Cuando los medios los dirigen hombres que jamás se han tenido que interrogar sobre su lugar en la estructura de poder, sucede que las violencias que no les afectan no son noticia. Que las agendas que no controlan se marginan. Que las voces que cuestionan los cimientos que los sostienen se acallan. La sociedad, las lectoras y lectores, reciben una información deformada.
La presencia de mujeres feministas en puestos periodísticos de decisión cambia las narrativas y por eso promueve una transformación social real. No es solo una cuestión de cuotas o de sensibilidad (que también): es, sobre todo, una cuestión de mirada y de perspectiva. De saber qué preguntas hacer y a quién. De entender que el acoso, la violencia sexual o la desigualdad no son hechos aislados, sino síntomas estructurales. Que cuando una mujer denuncia, está desafiando no sólo a su agresor, sino a una cultura que la preferiría callada. Y que cuando los medios cubren estos casos como si fueran sucesos o salsa para las tertulias, están tomando partido. Porque la neutralidad, cuando se trata de violencia, es complicidad.

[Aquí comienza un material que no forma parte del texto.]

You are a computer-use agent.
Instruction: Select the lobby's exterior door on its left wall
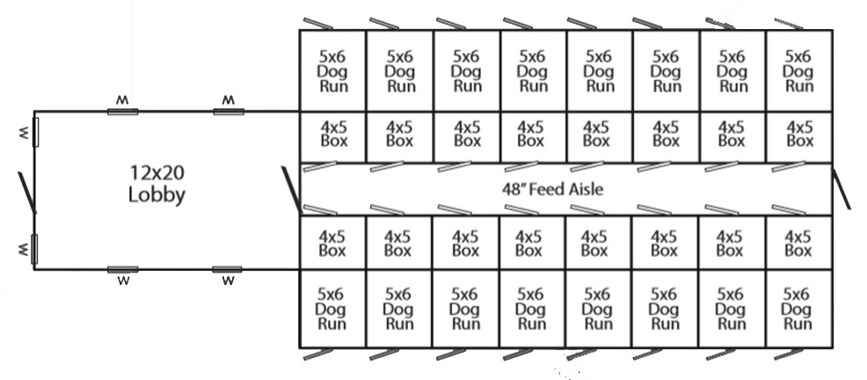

La neutralidad, cuando se trata de violencia, es complicidad
Pero en todo este proceso hay algo más que resistencias y reacción. Hay también una renuncia política. La izquierda que pareció abrazar la agenda feminista ha empezado a asumir el discurso de que “el feminismo ha ido demasiado lejos” (ahora imaginen a alguien diciendo que la lucha contra el racismo ha ido demasiado lejos; o contra la pobreza infantil). Algunas políticas de igualdad parecen verse como un potencial riesgo electoral, lo que antes se defendía como una cuestión de justicia ahora es un debate cultural incómodo. Y la consecuencia es demoledora: el andamiaje de derechos conseguidos se vuelve precario y se tambalea. Porque ningún derecho es irreversible y ningún avance es permanente si no se defiende cada día.

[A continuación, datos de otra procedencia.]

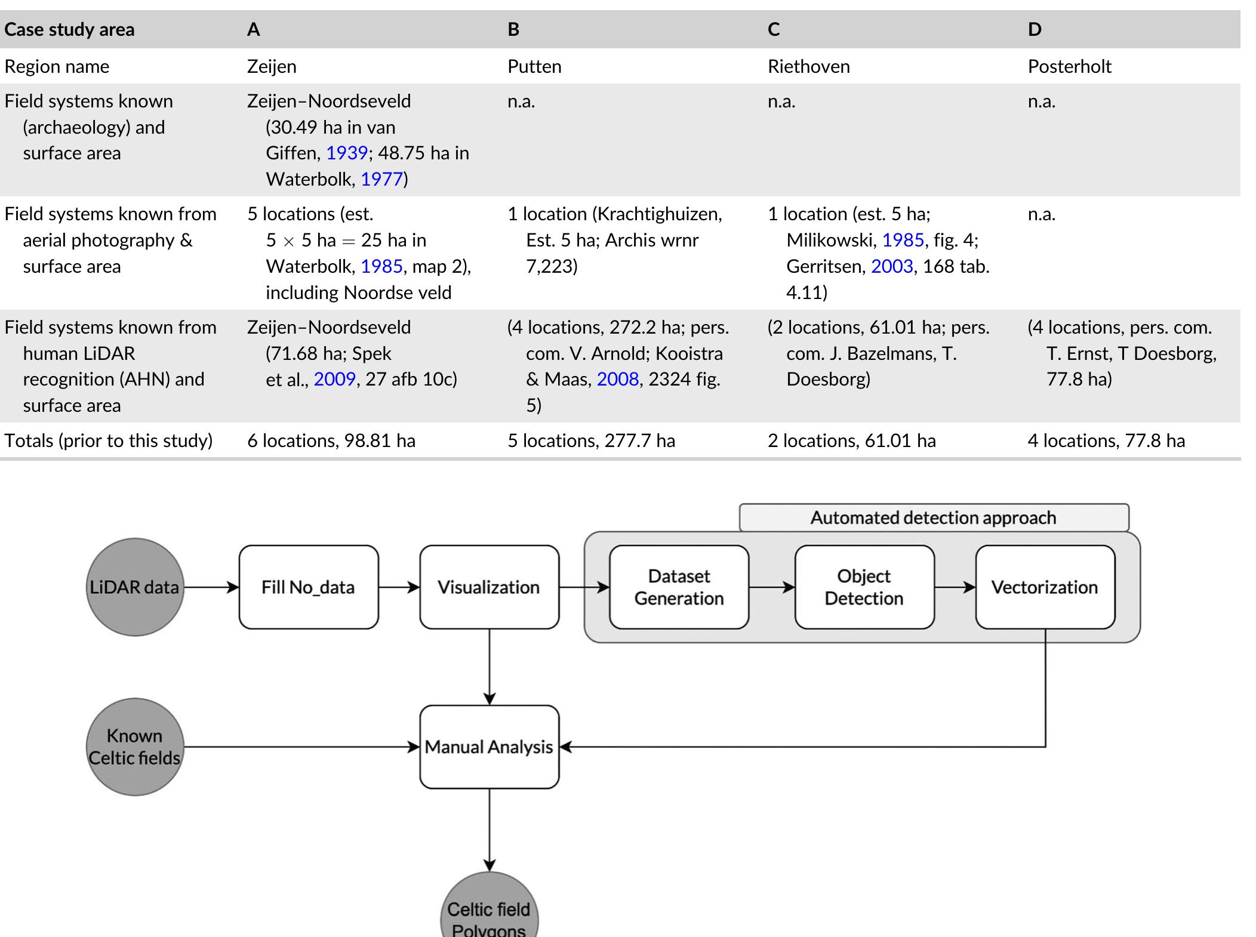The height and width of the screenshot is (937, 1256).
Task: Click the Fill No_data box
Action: [x=309, y=587]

Volvamos a Nevenka. No fue hasta que Netflix convirtió su historia en una serie documental que muchos se dieron por enterados. Entonces, los medios que la habían usado y despreciado plegaron velas. Porque el tiempo obliga a poner algunas cosas en perspectiva y, en esos momentos, suele salir rentable subirse a ciertas olas, aunque estas dejen un rastro de feminismo.
Pero ahora que otra mujer alza la voz contra un político, todo regresa al mismo sitio. La memoria es selectiva y la ética, voluble. ¿Pueden decirme cuál es el beneficio que obtiene una mujer al enfrentarse a un aparato político, a la violencia simbólica de los medios y a la humillación pública?

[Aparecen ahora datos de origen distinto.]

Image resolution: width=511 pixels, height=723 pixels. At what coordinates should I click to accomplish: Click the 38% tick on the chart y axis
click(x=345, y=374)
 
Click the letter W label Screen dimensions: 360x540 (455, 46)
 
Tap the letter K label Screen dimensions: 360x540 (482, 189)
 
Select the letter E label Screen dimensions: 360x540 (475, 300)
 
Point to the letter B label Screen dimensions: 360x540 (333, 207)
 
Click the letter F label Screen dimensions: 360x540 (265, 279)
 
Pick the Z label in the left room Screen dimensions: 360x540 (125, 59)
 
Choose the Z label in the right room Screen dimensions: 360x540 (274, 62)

Cada vez que una mujer denuncia a un hombre con poder, no sólo señala un hecho, señala una estructura. Y el poder se reordena para callarla, ya sea con la exhibición impúdica de abrazos y aplausos de los colegas de la Xunta –una institución pública– al denunciado o con un periodismo que se ejerce a la contra de su propia razón de ser.
No, el feminismo no ha ido demasiado lejos. Lo que ha ido demasiado lejos es la ostentación cómplice y la impunidad del silencio disfrazada de periodismo.
*El artículo 681 de la Ley de Enjuiciamiento Criminal prohíbe la divulgación de la identidad de víctimas de violencia sexual y datos que permitan su identificación directa o indirecta, así como la publicación de imágenes suyas o de sus familiares. Por este motivo, además de por respeto a ella y por decencia periodística, no reproduzco su nombre, aunque gracias a la mala praxis de la mayoría de medios y a la inacción de la justicia, este sea ya de sobra conocido.